**WHAT THIS TASK INVOLVES**
What's wanted is a faithful retyping of every entry, pictures excluded.

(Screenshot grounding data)
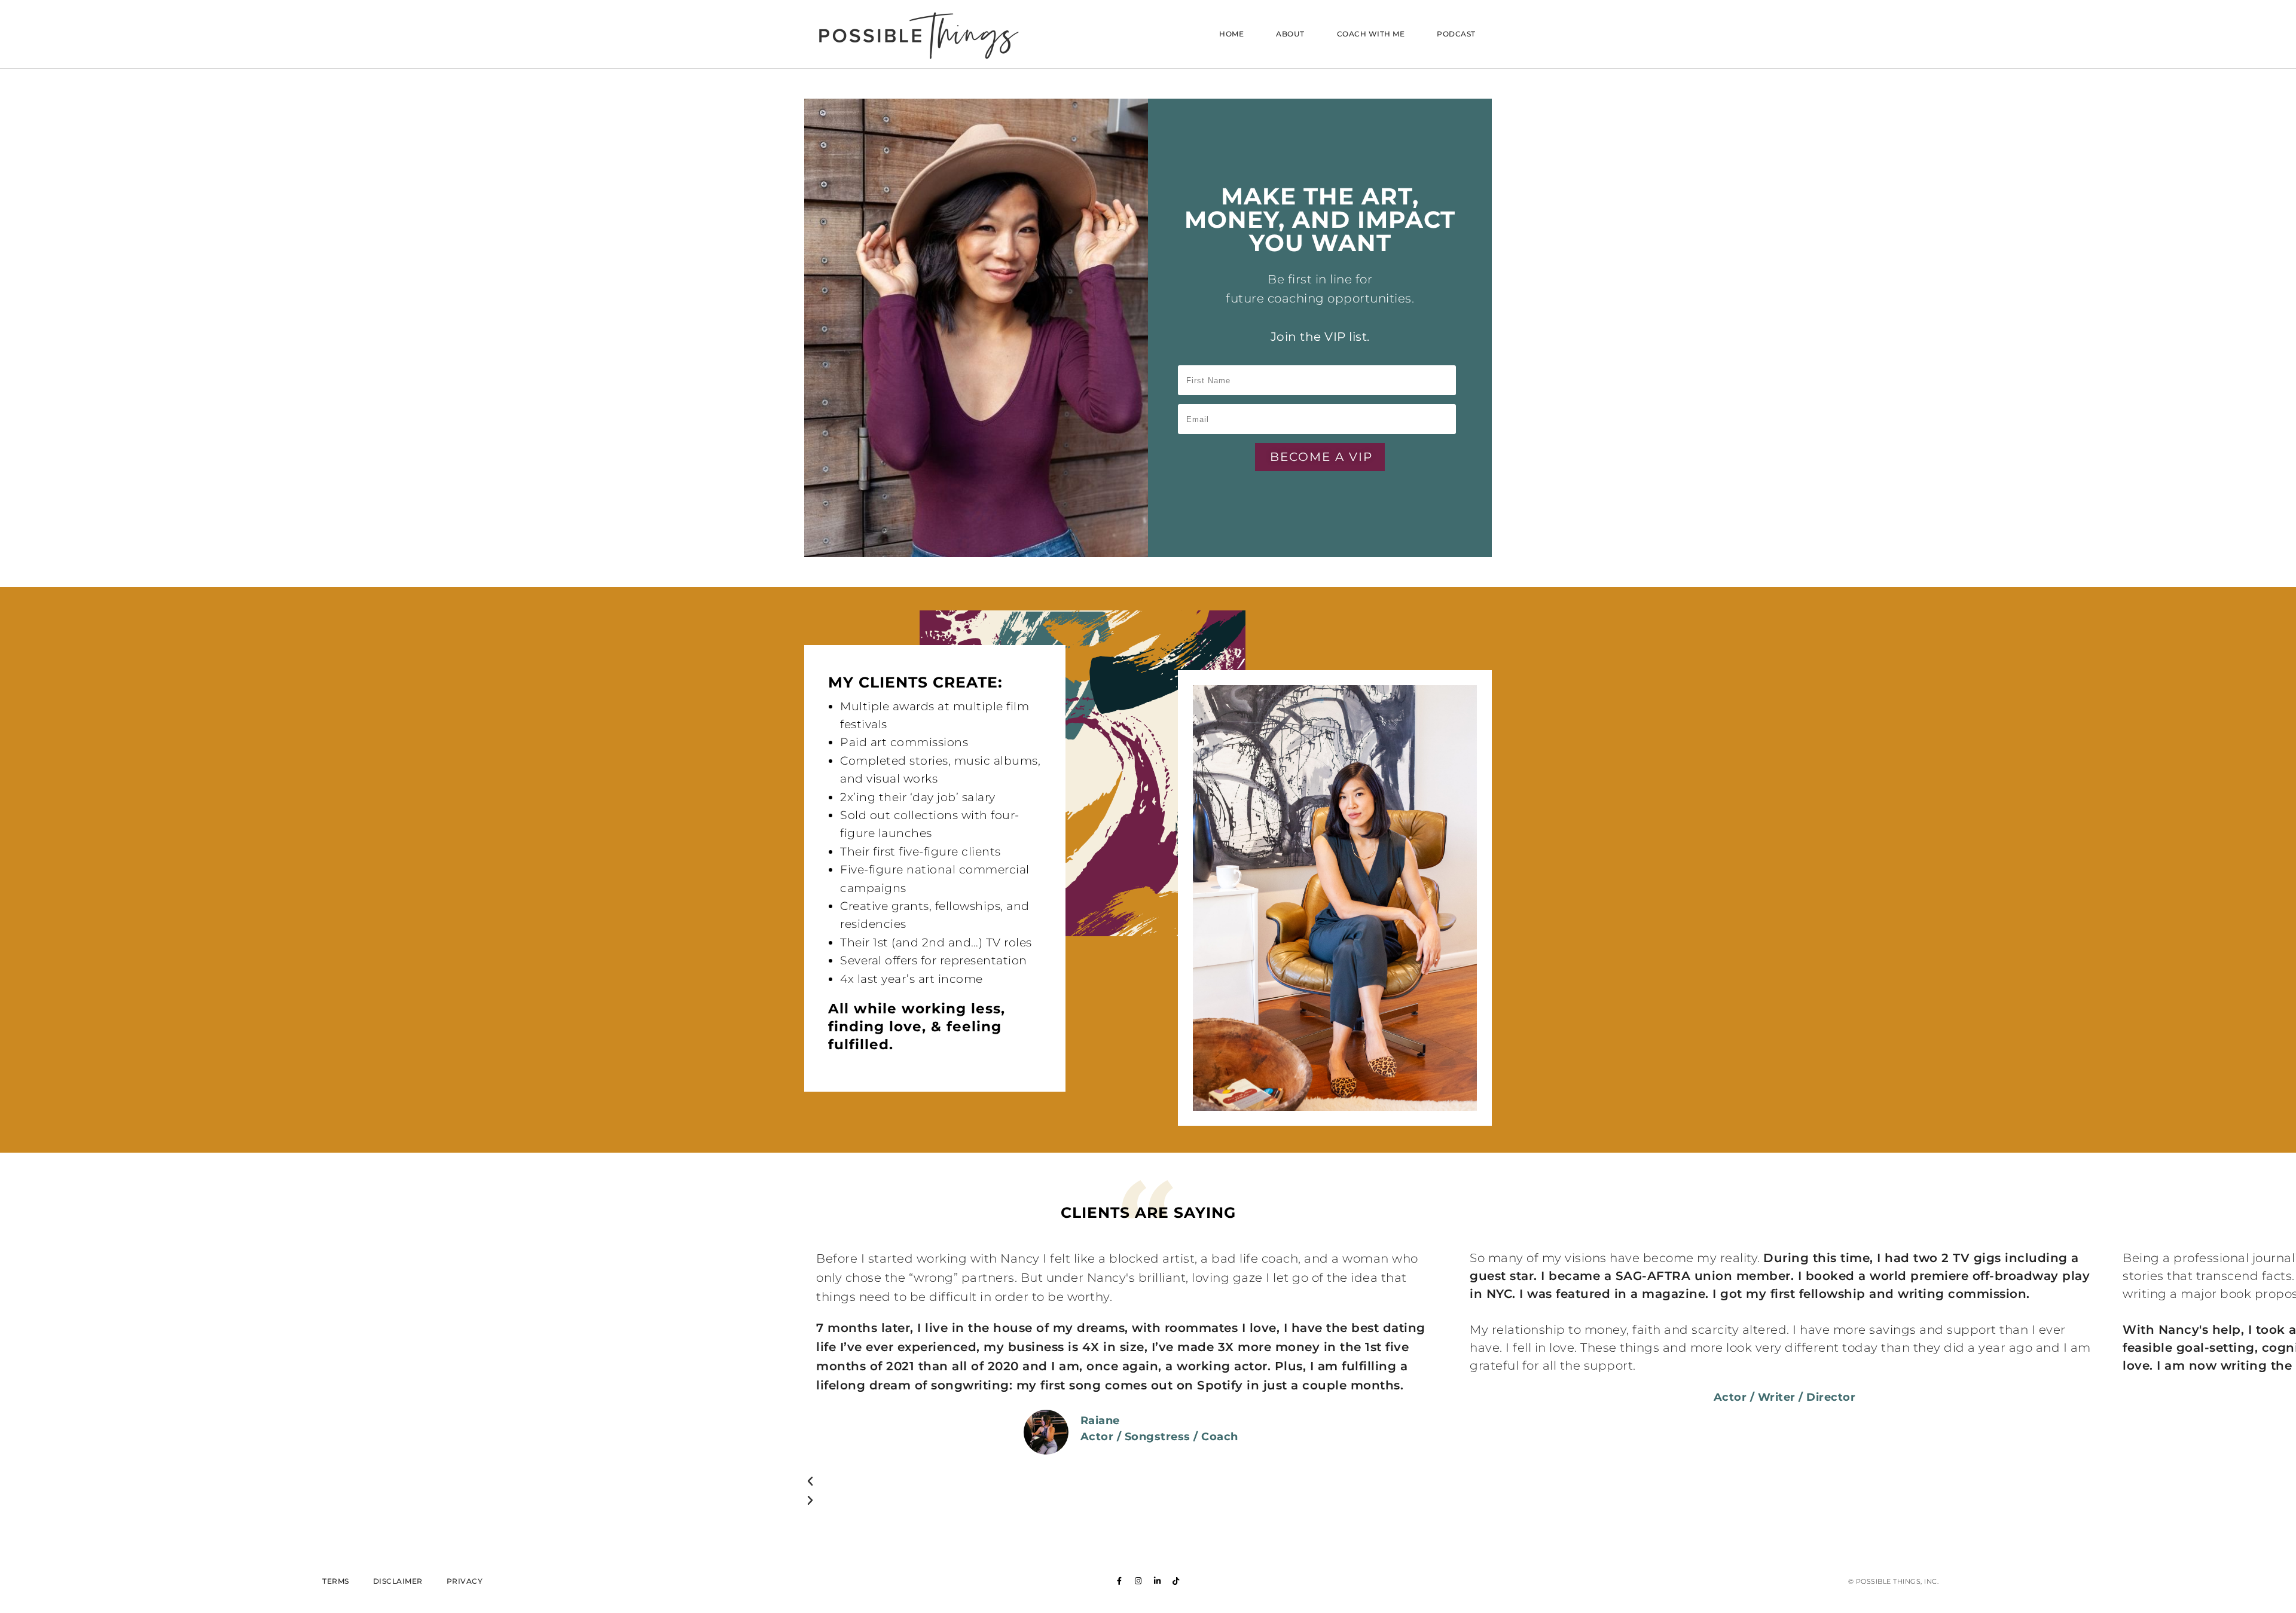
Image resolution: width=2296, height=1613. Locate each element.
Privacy (465, 1581)
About (1290, 33)
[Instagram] (1138, 1581)
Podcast (1456, 33)
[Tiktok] (1176, 1581)
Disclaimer (398, 1581)
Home (1231, 33)
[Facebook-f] (1120, 1581)
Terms (335, 1581)
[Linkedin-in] (1157, 1581)
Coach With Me (1371, 33)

**RESPONSE**
Image resolution: width=2296, height=1613. Locate each element.
Privacy (465, 1581)
About (1290, 33)
[Instagram] (1138, 1581)
Podcast (1456, 33)
[Tiktok] (1176, 1581)
Disclaimer (398, 1581)
Home (1231, 33)
[Facebook-f] (1120, 1581)
Terms (335, 1581)
[Linkedin-in] (1157, 1581)
Coach With Me (1371, 33)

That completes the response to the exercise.